Cinquante centimètres de large au minimum, souvent plus. Le nouveau tronçon a été ouvert à la pelle et à la pioche par une équipe de Cagoutrek, l’entreprise qui avait ouvert le sentier de grande randonnée entre la rivière Bleue et le barrage de Dumbéa. Sundy, Freddy, Jean-Didier, Charles, Danny, Florian et Sébastien y ont passé un mois plein. Ils n’ont utilisé que des matériaux naturels : le bois de ce qu’ils ont dû débrousser pour tenir les talus aval ou les marches, et les pierres du chemin, parfois beaucoup de pierres quand il fallait ouvrir la piste dans les éboulis moussus.

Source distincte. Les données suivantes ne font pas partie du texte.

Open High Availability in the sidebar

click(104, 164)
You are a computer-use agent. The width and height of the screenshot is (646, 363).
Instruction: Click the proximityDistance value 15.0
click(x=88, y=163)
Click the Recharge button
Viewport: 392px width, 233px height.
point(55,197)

Les petits kaoris rencontrés sur le chemin ont été remis en terre un peu plus loin, et les trous des rochers déchaussés plantés de fougères ou d’orchidées.
Vendredi dernier, dans la brume des nuages, l’équipe de Cagoutrek achevait les dix derniers mètres, en fait le raccord du nouveau sentier sur le parcours habituel.
Reste quelques finitions avant réception du chantier, fin octobre, mais le sentier du Humboldt a d’ores et déjà pris son nouveau départ.

  Bientôt les refuges du GR 

Les refuges du sentier de grande randonnée vont enfin être installés sur le parcours Ouénarou-barrage de Dumbéa. Deux seront dans le parc de la rivière Bleue : le refuge des Muletiers (sur la rivière Blanche), et le refuge des Tristaniopsis (3,5 km au-delà du Pont Germain). Le troisième sera installé près de la crête de la mine Soleil, à plus de mille mètres d’altitude. Les deux premiers seront alimentés en eau à partir d’un creek,  et le troisième par l’eau de pluie recueillie dans une citerne.
La pose des deux premiers refuges aura lieu fin octobre, et  celle du troisième mi-novembre. La livraison se fera par hélicoptère.
Les refuges du Vulcain et du Humboldt, pour leur part, ont été nettoyés voici quelques semaines par les gardes nature de la province, qui en ont descendu une bonne dizaine de sacs poubelle. C’est l’occasion de rappeler aux randonneurs qu’ils seraient aimables de s’occuper eux-mêmes de leurs déchets au lieu de les abandonner sur place.